To tackle the cost-of-living squeeze, which could see households losing £1,200 a year, the Government have discussed the idea of offering targeted financial support for fuel bills, like that of the Warm Homes Discount.
The Warm Homes Discount scheme currently offers those receiving benefits to apply for a one-off £140 payment.
Not only is there the opportunity for this payment to be increased, but there may also be a wider expansion of who can apply. According to Government sources, this was “under discussion with other options.”
Commercial and domestic price hikes
This news comes following the warning of customers facing potential higher shopping fees due to companies passing on the costs of soaring energy prices.
Three out of five businesses expect their prices to increase in the next three months, according to a British Chambers of Commerce survey of almost 5,500 respondents.
Domestic gas and electricity bills could also rise as much as 50 per cent in April as the energy price cap is hiked. This, in turn, could place pressure on the Government to introduce support as soon as possible.
Despite this, some industry sources say that narrow targeting may be lacking due to an increase in bills impacting many households.
The effects on green policies
Following COP26, it has been argued that deferring the additional levies on bills supporting green policies would be problematic, seeing as these levies are intended to reduce the use of hazardous fossil fuels.
The act of shifting these green levies from energy bills to general taxation is being backed by some, as it would mean those with higher wages pay more than those spending more of their income on necessities such as heating.
Experts also claim it would save the Government money on borrowing costs by reducing the measure of inflation.

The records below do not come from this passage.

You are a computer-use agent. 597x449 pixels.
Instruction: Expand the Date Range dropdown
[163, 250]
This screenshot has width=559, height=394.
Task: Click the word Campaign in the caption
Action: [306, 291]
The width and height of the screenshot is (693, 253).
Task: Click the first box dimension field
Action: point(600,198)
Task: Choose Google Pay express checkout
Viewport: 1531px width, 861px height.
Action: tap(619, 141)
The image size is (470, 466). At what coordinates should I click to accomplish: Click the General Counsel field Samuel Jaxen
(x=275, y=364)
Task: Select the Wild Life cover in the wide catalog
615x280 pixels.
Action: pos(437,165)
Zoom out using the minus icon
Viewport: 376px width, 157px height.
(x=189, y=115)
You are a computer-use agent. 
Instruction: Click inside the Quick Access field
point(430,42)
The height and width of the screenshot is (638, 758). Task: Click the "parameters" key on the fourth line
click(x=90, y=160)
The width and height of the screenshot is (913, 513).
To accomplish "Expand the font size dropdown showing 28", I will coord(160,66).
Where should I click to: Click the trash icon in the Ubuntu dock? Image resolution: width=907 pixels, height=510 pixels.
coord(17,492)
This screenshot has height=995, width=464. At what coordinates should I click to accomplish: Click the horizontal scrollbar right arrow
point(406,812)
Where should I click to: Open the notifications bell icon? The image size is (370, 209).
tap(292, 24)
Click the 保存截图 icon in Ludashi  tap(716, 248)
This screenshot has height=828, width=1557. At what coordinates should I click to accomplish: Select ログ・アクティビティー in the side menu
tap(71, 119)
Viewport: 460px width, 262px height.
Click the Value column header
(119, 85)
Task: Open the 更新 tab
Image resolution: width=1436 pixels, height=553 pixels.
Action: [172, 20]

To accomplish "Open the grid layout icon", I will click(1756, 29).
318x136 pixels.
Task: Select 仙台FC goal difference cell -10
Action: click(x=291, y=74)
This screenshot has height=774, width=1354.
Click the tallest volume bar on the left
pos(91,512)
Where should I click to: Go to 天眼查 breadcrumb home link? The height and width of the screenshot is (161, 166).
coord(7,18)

However, the Treasury is hesitant to raise the general tax burden by £12 billion in National Insurance contributions starting in April, at the same time as the introduction of the increased energy cap.
Protecting additional suppliers
An alternative route would be to finance the energy companies by launching a facility allowing them to use Government funds when general costs elevate, then re-paying these when prices lower again.
This would iron out price spikes and would have the added benefit, energy providers argue, of avoiding further providers going bust.
Although nothing has been officially confirmed yet, it has been reported that the Government is set to announce the new measures within the next month.